*SUPPLIED MATERIAL*.
┌──

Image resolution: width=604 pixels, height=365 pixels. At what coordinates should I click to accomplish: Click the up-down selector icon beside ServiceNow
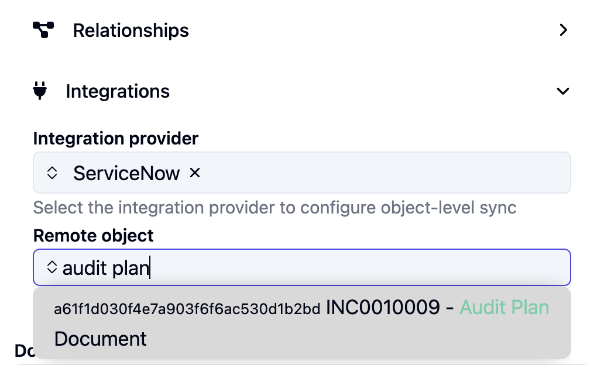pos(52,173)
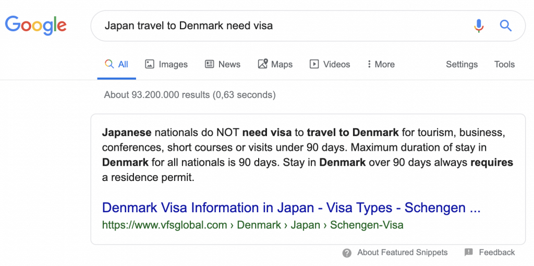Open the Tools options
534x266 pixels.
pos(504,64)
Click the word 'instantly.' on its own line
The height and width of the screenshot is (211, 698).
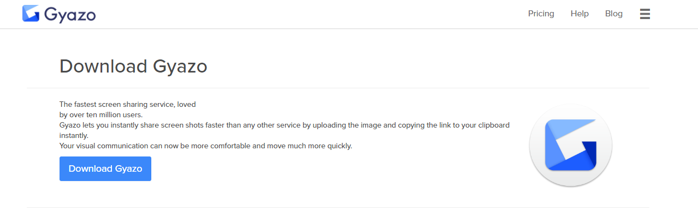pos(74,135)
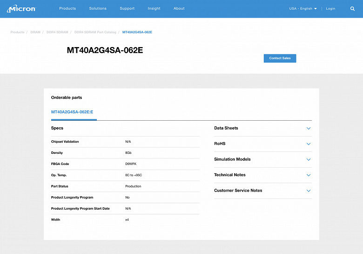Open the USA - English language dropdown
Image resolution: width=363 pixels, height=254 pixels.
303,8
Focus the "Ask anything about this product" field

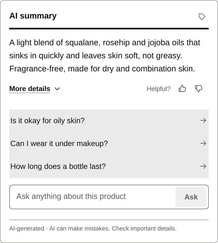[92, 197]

└──

*TASK TO COMPLETE*.
Quote only the lines that start at the line holding "anything about this" and end at the last line of the entries, including both of those lines, and omit every picture.

*TASK SOLUTION*.
Focus the "Ask anything about this product" field

[92, 197]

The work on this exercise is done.